Shutting Down Chillers to Create a Fast Building Demand Response Method 

From eSociety, January 2020

As the primary electricity consumers with great flexibility in changing their power demands, buildings play an important role in power demand responses on the grid. Fast and effective building demand response methods are needed. These methods can improve grid reliability and quality during emergency situations to avoid blackouts and grid collapses.

In a recent article from Science and Technology for the Built Environment, Chengchu Yan, Ph.D., with Nanjing Tech University, presents a fast building demand response method for urgent responses to smart grids. The article describes the principle, implementation actions and results of the proposed demand response in a virtual building.

1. What is the significance of this research?

Although many existing demand response (DR) measures are available for building air-conditioning systems, they cannot economically or effectively meet the urgent DR requests from grids in emergency situations due to their limitations of response speed and/or thermal comfort control. 

The proposed method can provide an immediate power reduction for urgent responses to smart grids by shutting down some operating chillers while it can also achieve a uniform indoor temperature by adjusting the indoor air temperature set-points stepwise according to an “incremental schedule.’’

2. Why is it important to explore this topic now?

Sufficient and stable power supply is of great importance for smooth operation of a power grid.
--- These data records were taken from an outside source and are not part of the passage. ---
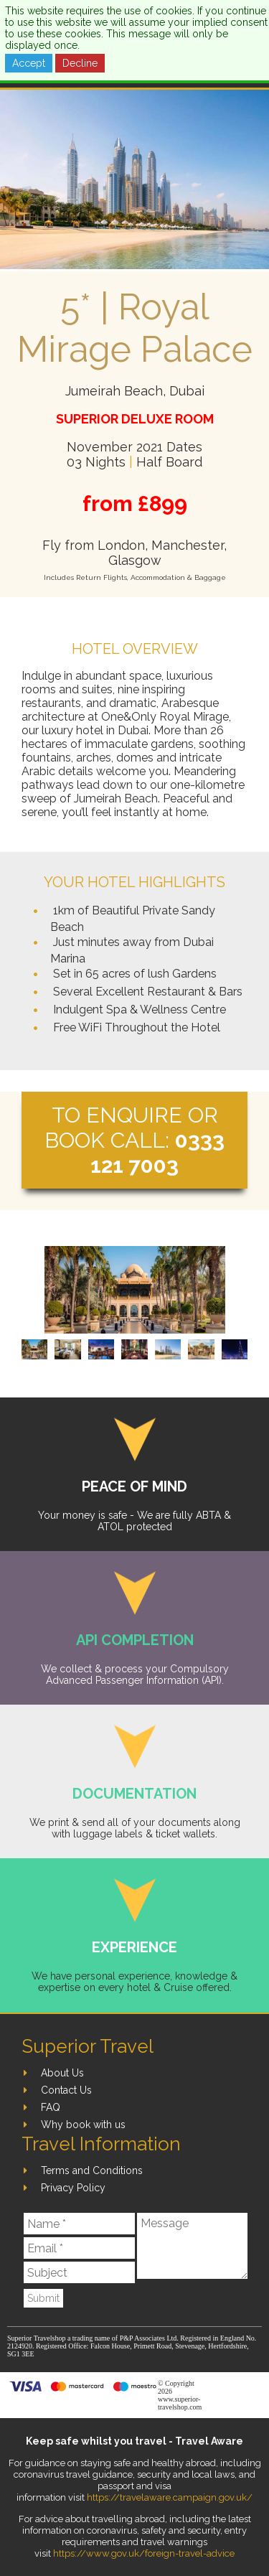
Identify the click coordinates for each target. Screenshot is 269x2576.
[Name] (79, 2223)
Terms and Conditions (92, 2170)
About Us (62, 2073)
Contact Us (66, 2090)
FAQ (50, 2107)
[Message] (192, 2246)
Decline (80, 63)
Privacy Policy (73, 2187)
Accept (28, 63)
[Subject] (79, 2272)
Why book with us (83, 2124)
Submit (43, 2298)
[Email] (79, 2248)
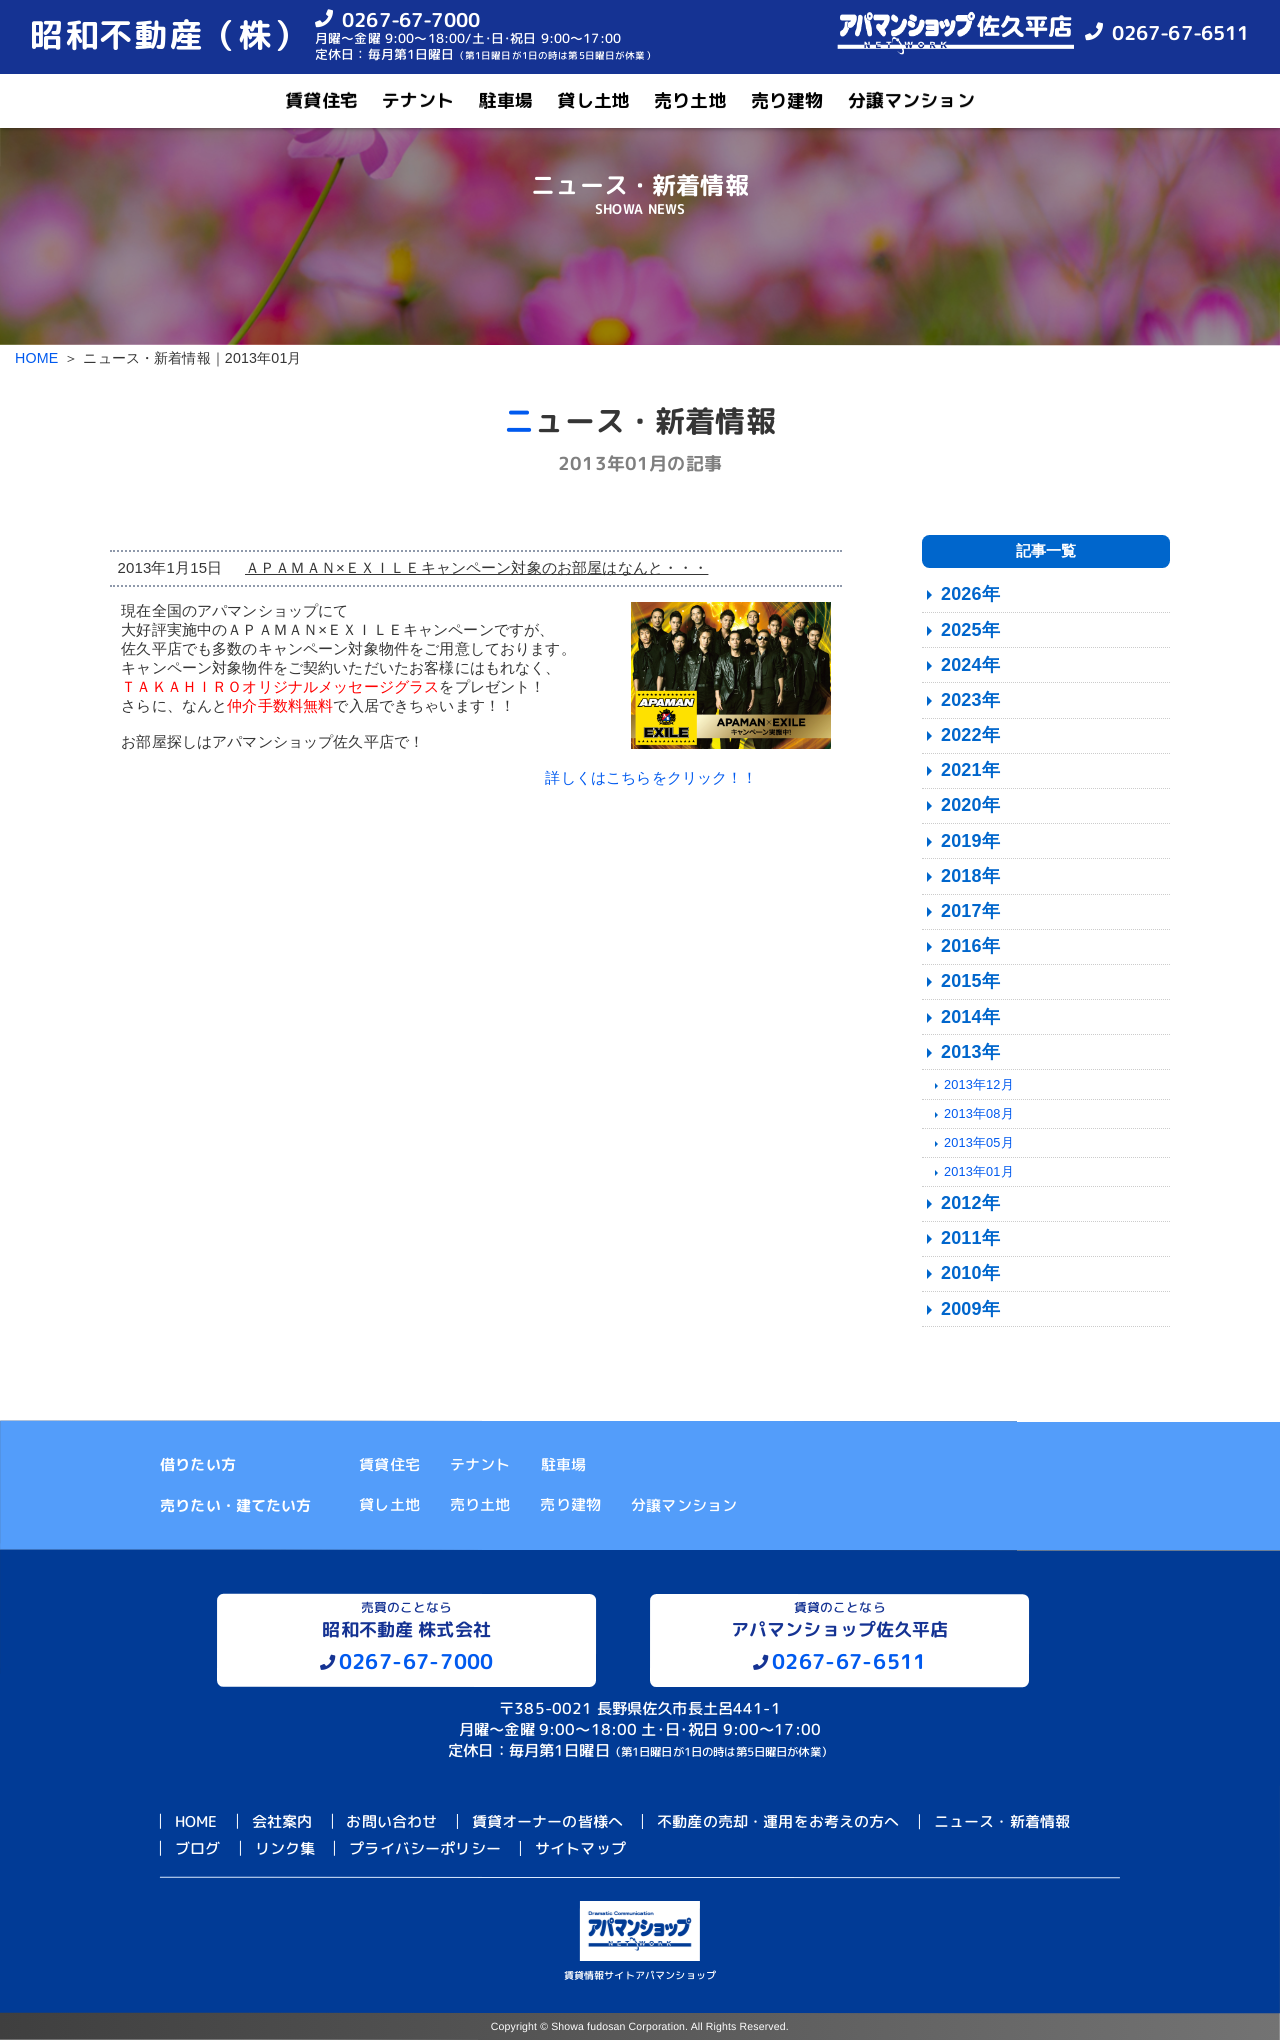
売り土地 (690, 100)
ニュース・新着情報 (1002, 1821)
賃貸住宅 (321, 100)
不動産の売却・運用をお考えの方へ (778, 1821)
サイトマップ (580, 1848)
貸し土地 (593, 100)
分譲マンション (911, 100)
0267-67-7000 (411, 18)
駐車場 (506, 100)
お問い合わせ (391, 1821)
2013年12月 (979, 1084)
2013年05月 (979, 1142)
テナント (418, 100)
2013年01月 (979, 1171)
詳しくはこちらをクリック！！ (651, 777)
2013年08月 (979, 1113)
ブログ (197, 1847)
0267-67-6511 (1181, 32)
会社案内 (282, 1820)
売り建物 (787, 100)
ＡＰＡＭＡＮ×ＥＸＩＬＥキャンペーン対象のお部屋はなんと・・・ (476, 567)
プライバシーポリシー (425, 1848)
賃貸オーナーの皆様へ (548, 1821)
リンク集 (285, 1848)
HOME (36, 358)
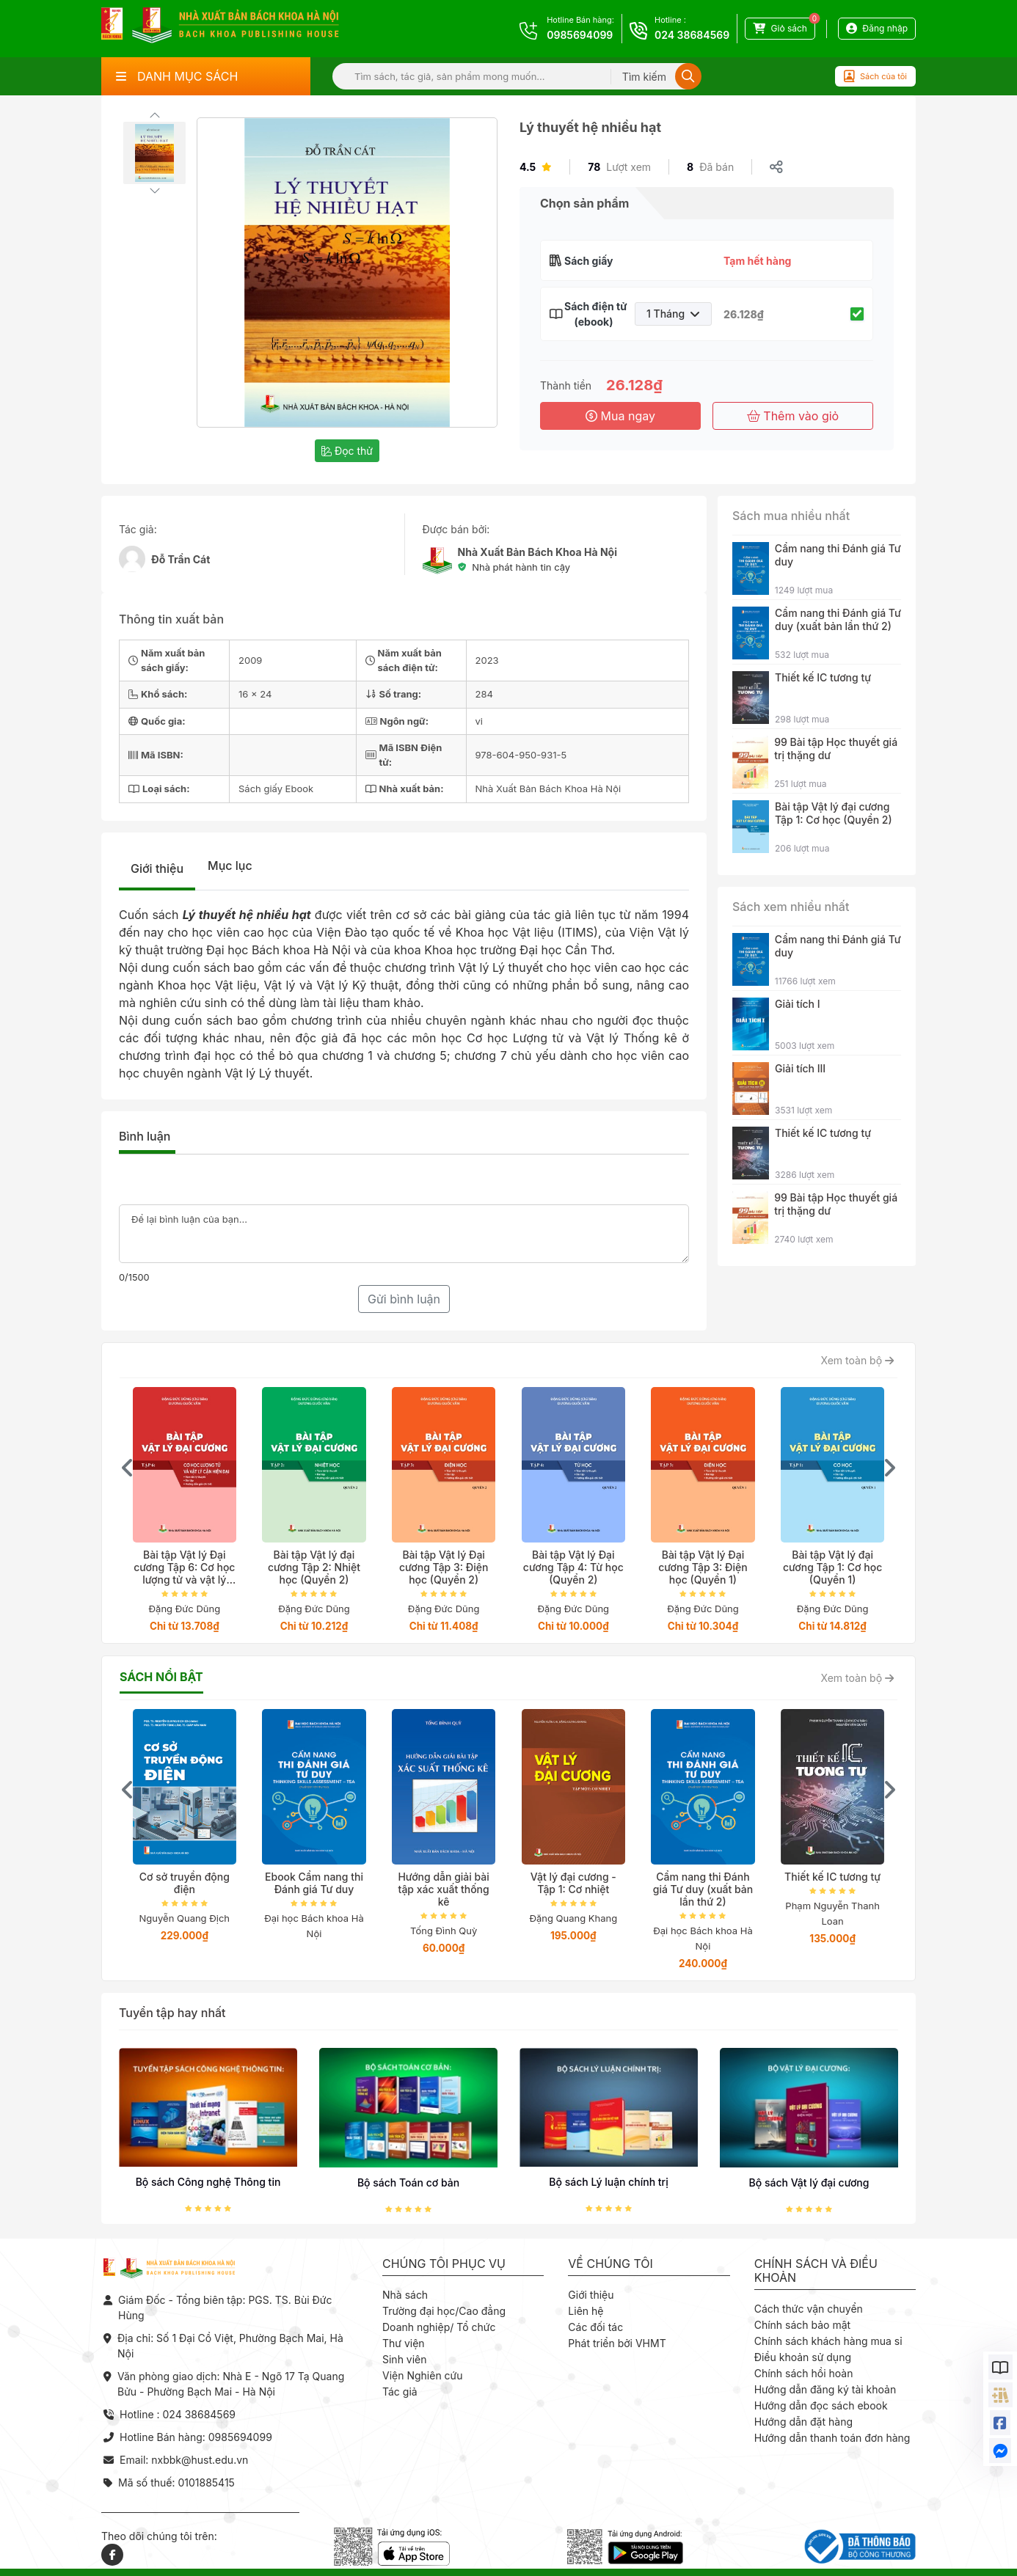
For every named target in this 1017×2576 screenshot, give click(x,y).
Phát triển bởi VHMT (617, 2343)
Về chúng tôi (610, 2264)
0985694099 (580, 35)
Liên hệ (585, 2311)
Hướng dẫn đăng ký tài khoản (825, 2389)
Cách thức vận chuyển (808, 2308)
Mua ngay (620, 416)
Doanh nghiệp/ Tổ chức (438, 2327)
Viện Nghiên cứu (422, 2375)
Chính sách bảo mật (802, 2325)
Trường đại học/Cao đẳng (444, 2311)
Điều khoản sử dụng (802, 2357)
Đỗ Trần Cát (180, 559)
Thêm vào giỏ (793, 416)
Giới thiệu (157, 868)
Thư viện (403, 2343)
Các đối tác (595, 2327)
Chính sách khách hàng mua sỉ (828, 2341)
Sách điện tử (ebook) (593, 314)
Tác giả (400, 2391)
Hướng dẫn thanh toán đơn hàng (832, 2438)
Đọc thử (347, 450)
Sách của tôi (875, 76)
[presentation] (127, 1468)
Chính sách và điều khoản (816, 2271)
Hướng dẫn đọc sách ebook (821, 2405)
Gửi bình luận (404, 1299)
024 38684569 (692, 35)
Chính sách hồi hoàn (803, 2373)
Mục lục (230, 865)
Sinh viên (404, 2359)
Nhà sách (405, 2294)
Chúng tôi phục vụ (444, 2264)
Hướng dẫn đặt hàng (803, 2421)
The integration of increasing shares of renewable energies, particularly intermittent wind and solar energy generations, has brought great challenges on grid power balance and reliability. 

Buildings have a great potential for relieving the power imbalance and peak load of the grid. However, most building owners/operators do not value such potential appropriately, leading to billions of dollars in efficiency, energy and infrastructure savings left untapped. This article, aiming to unlock the true potential of buildings through demand response (DR), provides a promising solution to alleviate the peak demand and imbalance problem.

3. What lessons, facts and/or guidance can an engineer working in the field take away from this research?

An ideal building DR measure for urgent responses to grids should be able to achieve power reduction quickly and reduce the notices and complaints of building occupants as much as possible. It is difficult to achieve such desired effect when existing DR measures are separately used in centralized air-conditioning systems. 

This paper provides building operators/engineers a simple and effective method to approach an ideal DR by combining the demand-side-based and supply-side-based control measures simultaneously.

4. How can this research further the industry’s knowledge on this topic?

A coordinated control of the supply and demand side is important for avoiding control disorders of centralized air-conditioning systems when implementing direct load control DR measures in an existing feedback control system.

5. Were there any surprises or unforeseen challenges for you when preparing this research?

How to determine the amount of power reduction is critically important for any DR methods, which is a complicated task involving the accurate prediction of power consumption of the buildings under different circumstances and control strategies. In our research, how to maximize the number of running chillers to be shut down while minimizing the sacrifice level of thermal comfort is challenging.